Passage shown |
BEGIN
This discomfort at the waxworks in MT was alleviated as soon as one passed into the sports section – I do not invest in Sachin Tendulkar and Johnny Wilkinson with the same level of desire as I do film stars – only to resurface somewhat before Christina Aguilera, Beyoncé Knowles and others in the music section – because music stars are in videos. That is, they are also images.

(This feeling finally died away again in the politics section where, bizarrely, Mohamed Fayed had a waxwork – probably the only person, I speculated to myself, who paid to be featured as a waxwork, so desperate is he to become light.)

Now, the desire to become light – the illness/addiction that cinema and other moving image technologies has induced in human beings such as myself – is problematic because it is based upon exceptionalism.

This is to do with speed. Those who can afford to move quickly, they are closer to becoming light. They are closer to becoming images. And when your image travels around the world faster than your body ever could, then you have become light. (This is why people are addicted to Facebook.) And what enables speed – is wealth. And wealth is the remit of the few, the seldom few, not of the many.

Furthermore, the issue with overemphasising light is that it means that all that is not brought to light is overlooked. It is forgotten, since memory has become conflated with light and the testimony of those who physically bear the scars of history are counted for nil if those wounds cannot be exposed as easy-to-consume images.

In some senses, this strikes me as the theme of the masterful Patricio Guzmán’s wonderful Nostalgia for the Light. For, this film is about precisely the role that light plays in memory.

Let us work through this. To suggest that we can have nostalgia for the light suggests that the light is no longer with us. And this is in part Guzmán’s thesis. Both much of the universe and those who were disappeared in Chile under General Pinochet remain shrouded in darkness: invisible and therefore forgotten. And we should not ignore the darkness. Indeed, at one point Guzmán asks us to look beyond the light – paradoxically to see into the darkness, to see all of reality. In my own words, to concentrate solely on the light means to lead a Luciferean existence whereby only the lit is important. God, however, is in darkness. We must remember the crucial role that darkness plays in the universe. And while we might suspect that even the darkest secret will eventually come to light (because some enlightenment takes a long time, it must wade through darkness before any actual enlightenment could ever take place), the fact remains that some things will never really come to light, some mysteries will remain – unless we start to believe in that which we cannot see. And even though the slaughter of thousands of Chileans was and perhaps always will be invisible, meaning that we must feel nostalgia for the light because of its absence, we must also learn to appreciate darkness, to believe in things – perhaps God himself – even though/precisely because there is no evidence of or light to prove him.

When we look only at the light, when we mistake the map for the terrain, then we are in the realm of the hyperreal. And yet sometimes we must travel the terrain, not at light speed, but slowly – because this is the only way in which we will ever really know the world in which we live, when we experience it physically and not as an image travelling through it in an ethereal fashion/when we only travel through ether.
END
Material |
BEGIN
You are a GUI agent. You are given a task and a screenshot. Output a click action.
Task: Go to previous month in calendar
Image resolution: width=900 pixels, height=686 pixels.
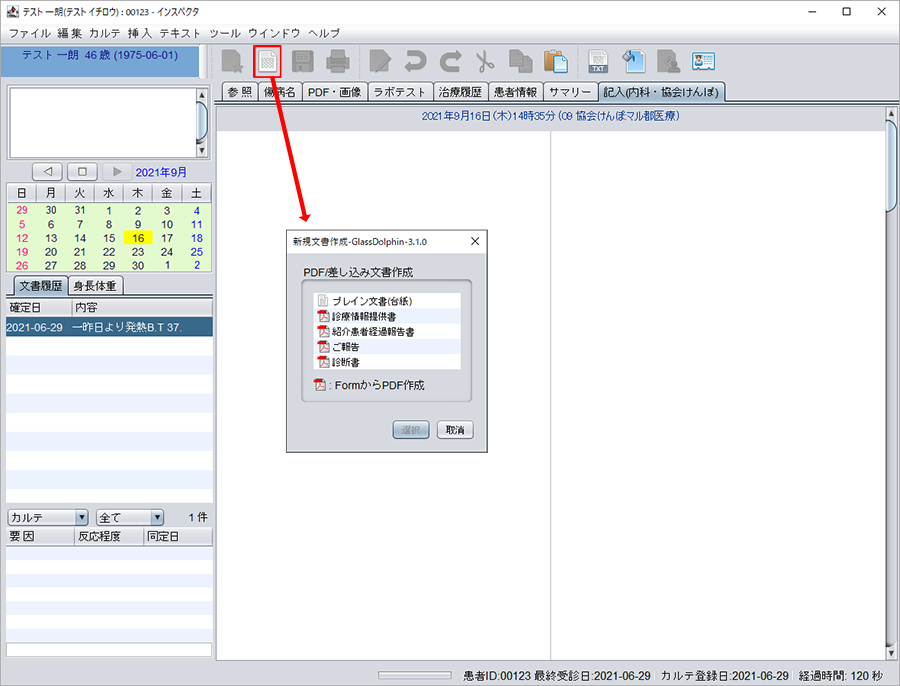pos(48,172)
END
To do |
Reproduce word for word the stretch of the essay on light and memory from "Now, the desire" through "of the many.".

Result of this task |
Now, the desire to become light – the illness/addiction that cinema and other moving image technologies has induced in human beings such as myself – is problematic because it is based upon exceptionalism.

This is to do with speed. Those who can afford to move quickly, they are closer to becoming light. They are closer to becoming images. And when your image travels around the world faster than your body ever could, then you have become light. (This is why people are addicted to Facebook.) And what enables speed – is wealth. And wealth is the remit of the few, the seldom few, not of the many.